Geneviève Otis-Dionne   1 décembre 2003  Québec
À la veille du début des commissions parlementaires qui discuteront des projets de loi en santé et dans les services sociaux, dont les projets de loi 25 et 30, la Centrale des syndicats du Québec (CSQ) «doute fortement» que les solutions libérales régleront les problèmes du système québécois.

«Alors que le personnel est déjà à bout de souffle, plutôt que de stabiliser la situation et permettre de consolider le système, nous trouvons malheureux que le ministre redessine de cette façon la carte de la santé au Québec. Les solutions qu'il met en avant aujourd'hui risquent de contribuer à détériorer encore davantage la situation et à rendre plus difficiles les conditions de travail des travailleurs», a soutenu en conférence de presse hier le président de la CSQ, Réjean Parent.

La CSQ dénonce le projet de loi 25 qui vise à mettre sur pied des réseaux intégrés de services à la suite de fusions administratives. Selon le syndicat, cette fusion ne bonifie en rien la prestation de services sociaux et de santé de première ligne.
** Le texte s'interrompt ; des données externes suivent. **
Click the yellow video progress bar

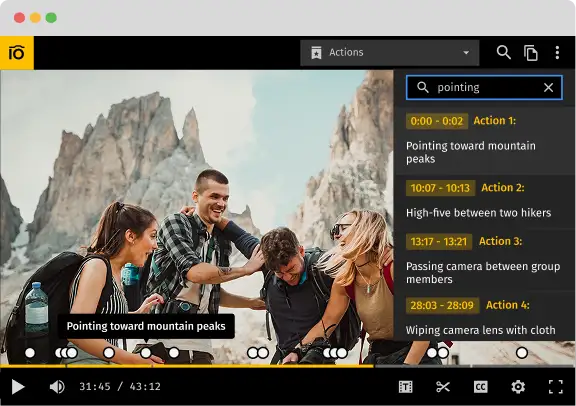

La CSQ considère qu'il faut conserver l'identité propre des établissements, particulièrement les CLSC, «laquelle garantit la réalisation pleine et entière de leur mission et la réponse aux besoins globaux des individus», soutient la Centrale dans

son communiqué.

«La disparition de l'identité légale des CLSC serait une perte inadmissible de ce modèle communautaire comme étant un joyau de notre système de santé et de services sociaux.»

D'après le syndicat, le ministre Couillard procède à des changements «de nature strictement structurelle» au profit d'une simplification administrative pour les gestionnaires. «Cela ne réglera en rien les problèmes vécus au quotidien par la population», affirme M. Parent.

Le projet de loi 30

En ce qui concerne le projet de loi 30, dont l'objectif est de favoriser la négociation au niveau local des conditions de travail des employés, la CSQ soutient que celui-ci ne fait qu'introduire des conditions de travail différentes aux travailleurs du secteur de la santé et des services sociaux.

«Alors qu'ils sont déjà fort occupés dans leur travail, nous doutons fortement que les travailleurs au niveau local soient satisfaits du projet de loi du ministre qui les obligera à mettre leur énergie à négocier leurs conditions de travail plutôt qu'à se concentrer à offrir un service de qualité», a déclaré la vice-présidente de la CSQ et responsable des dossiers santé et services sociaux, Louise Chabot.

Le CSQ en profite pour dénoncer également le projet de loi 31 sur la sous-traitance qui doit modifier l'article 45. D'après la Centrale, celui-ci va avoir des «répercussions négatives» pour les secteurs de la santé et des services sociaux. «Il rendra plus facile le transfert des salariées de certaines catégories de personnel à l'entreprise privé», dénonce M. Parent.